At 00:40 on May 2, 2025, orphaned task records for the above mentioned resource classes were identified. An orphaned task record is an item of work with no associated jobs, as these records were picked up by the service it causes a failure preventing the next record from being picked up. The team updated the task status to “completed” and immediately saw more jobs processing and the backlog of jobs dropped. By 00:45, the backlog of jobs had completely cleared and the issue was thought to be remediated.
At 00:56 UTC, an alert triggered, warning of a backlog of jobs once again. Upon investigation, it was determined that only some Docker resource classes were affected. These included large, medium and small, all other resource classes including Linux jobs were operating as expected. An investigation determined additional orphaned task records had been written to the database after 00:40. Logical replication was manually disabled and the orphaned task records were updated at 01:55. At 02:10 the backlog of jobs had once again cleared. The team continued to monitor over the following hour with no additional occurrences of orphaned tasks and declared the incident closed at 03:39.

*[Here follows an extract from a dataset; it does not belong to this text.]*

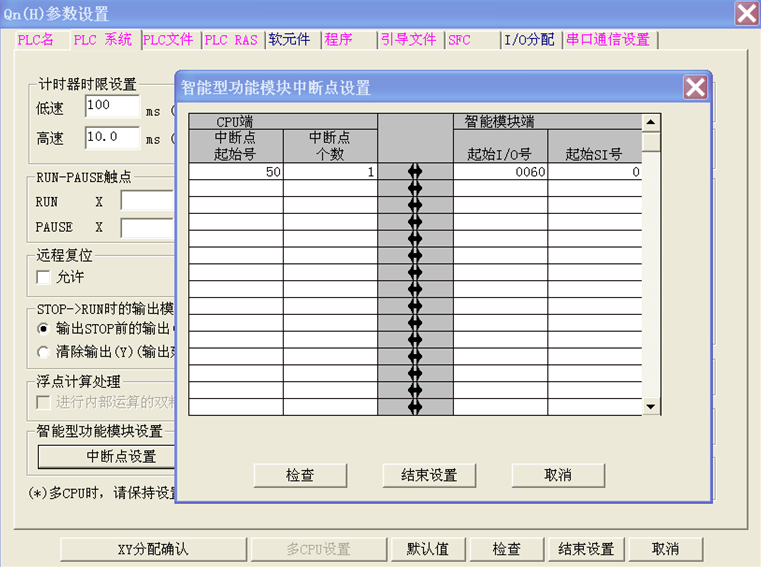Switch to the PLC名 tab
The width and height of the screenshot is (761, 567).
(37, 40)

Post-incident, the team continued to investigate. The root cause was determined to be a race condition between the application and logical replication when the application pods were restarted. A task event was rerun and wrote to the green (new) database before the original task event status was replicated from the blue (old) database. This created a unique constraint error that broke replication. Because logical replication does not respect foreign key constraints, task records were replicated to the green database which were older than those already in the green database, creating the orphaned task records seen during the incident. The issue resurfaced immediately after draining the job queue as the failed replication task tried to restart.
The incident has exposed the need to implement further controls on database writes during the upgrade process while using logical replication. Even if replication is in sync, the milliseconds network delay incurred in transferring the data can be enough to trigger this scenario.
We sincerely apologize for the disruption this incident caused to your ability to build on our platform. We understand the critical role CircleCI plays in your development workflow and take any service disruption seriously. We're committed to learning from this experience and have already implemented several measures to prevent similar occurrences in the future.
Thank you for your patience and continued trust in CircleCI.